* [TEXT TO READ]:
MOSS-TTS Family

Overview

MOSS‑TTS Family is an open‑source speech and sound generation model family from MOSI.AI and the OpenMOSS team. It is designed for high‑fidelity, high‑expressiveness, and complex real‑world scenarios, covering stable long‑form speech, multi‑speaker dialogue, voice/character design, environmental sound effects, and real‑time streaming TTS.

Introduction

When a single piece of audio needs to sound like a real person, pronounce every word accurately, switch speaking styles across content, remain stable over tens of minutes, and support dialogue, role‑play, and real‑time interaction, a single TTS model is often not enough. The MOSS‑TTS Family breaks the workflow into five production‑ready models that can be used independently or composed into a complete pipeline.

MOSS‑TTS: MOSS-TTS is the flagship production TTS foundation model, centered on high-fidelity zero-shot voice cloning with controllable long-form synthesis, pronunciation, and multilingual/code-switched speech. It serves as the core engine for scalable narration, dubbing, and voice-driven products.
MOSS‑TTSD: MOSS-TTSD is a production long-form dialogue model for expressive multi-speaker conversational audio at scale. It supports long-duration continuity, turn-taking control, and zero-shot voice cloning from short references for podcasts, audiobooks, commentary, dubbing, and entertainment dialogue.
MOSS‑VoiceGenerator: MOSS-VoiceGenerator is an open-source voice design model that creates speaker timbres directly from free-form text, without reference audio. It unifies timbre design, style control, and content synthesis, and can be used standalone or as a voice-design layer for downstream TTS.

* [INFORMATION SUPPLIED]:
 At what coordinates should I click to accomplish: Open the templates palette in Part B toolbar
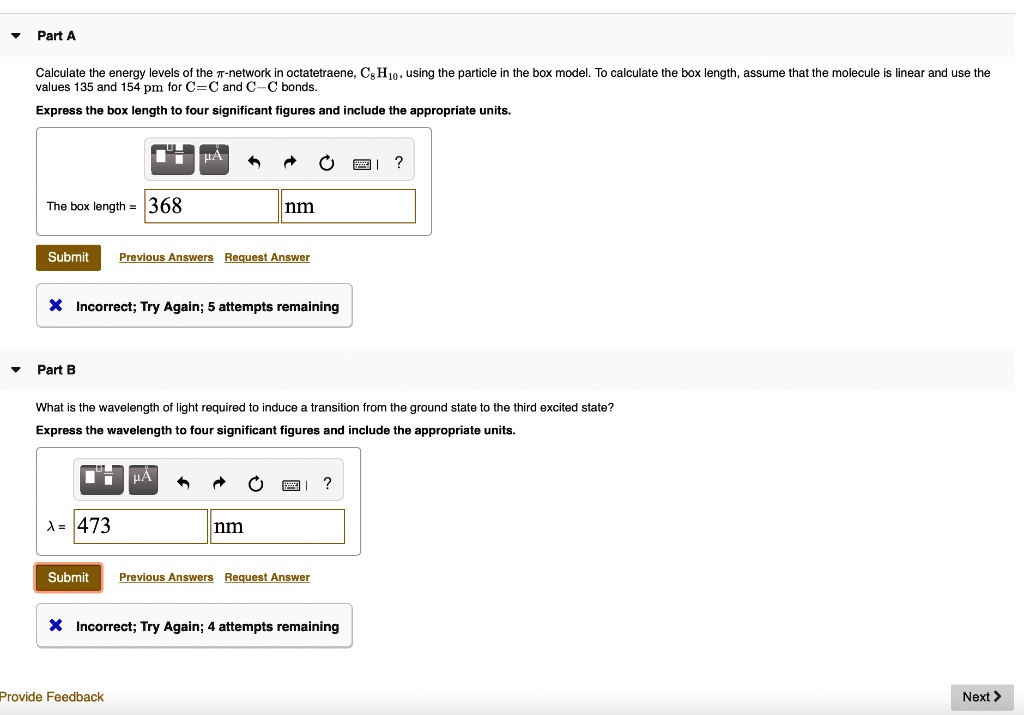point(100,479)
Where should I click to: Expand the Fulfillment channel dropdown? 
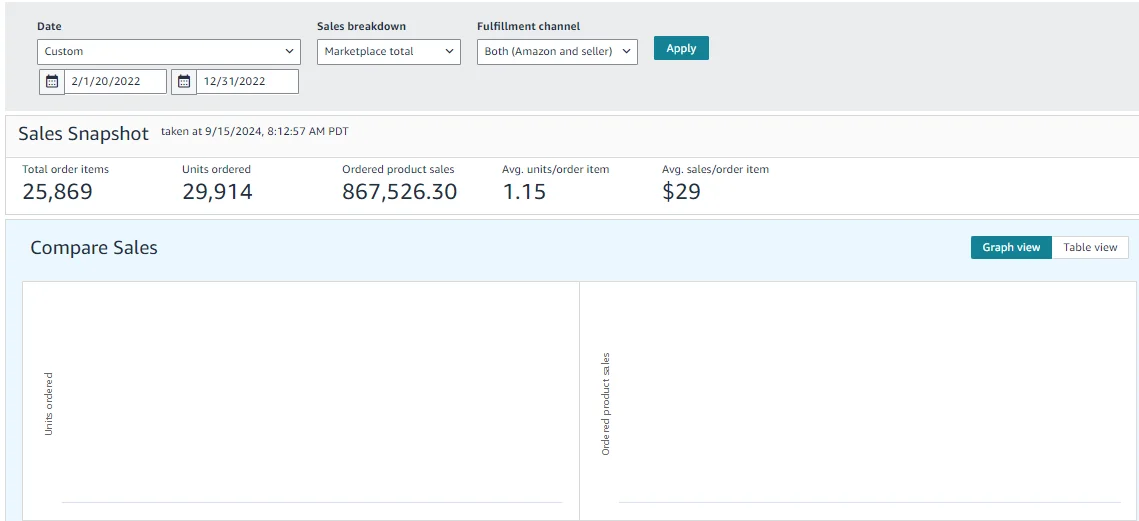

* [WRITTEN EXERCISE]: Pick up the MOSS‑TTS Family overview after its last sentence and continue writing it.

* [OUTPUT OF THE EXERCISE]:
MOSS‑SoundEffect: MOSS-SoundEffect is a high-fidelity text-to-sound model with broad category coverage and controllable duration for real content production. It generates stable audio from prompts across ambience, urban scenes, creatures, human actions, and music-like clips for film, games, interactive media, and data synthesis.
MOSS‑TTS‑Realtime: MOSS-TTS-Realtime is a context-aware, multi-turn streaming TTS model for real-time voice agents. By conditioning on dialogue history across both text and prior user acoustics, it delivers low-latency synthesis with coherent, consistent voice responses across turns.

Released Models

Model	Architecture	Size	Model Card	Hugging Face
MOSS-TTS	MossTTSDelay	8B	moss_tts_model_card.md	🤗 Huggingface
	MossTTSLocal	1.7B	moss_tts_model_card.md	🤗 Huggingface
MOSS‑TTSD‑V1.0	MossTTSDelay	8B	moss_ttsd_model_card.md	🤗 Huggingface
MOSS‑VoiceGenerator	MossTTSDelay	1.7B	moss_voice_generator_model_card.md	🤗 Huggingface
MOSS‑SoundEffect	MossTTSDelay	8B	moss_sound_effect_model_card.md	🤗 Huggingface
MOSS‑TTS‑Realtime	MossTTSRealtime	1.7B	moss_tts_realtime_model_card.md	🤗 Huggingface

MOSS-SoundEffect

MOSS-SoundEffect is the environment sound & sound effect generation model in the MOSS‑TTS Family. It generates ambient soundscapes and concrete sound effects directly from text descriptions, and is designed to complement speech content with immersive context in production workflows.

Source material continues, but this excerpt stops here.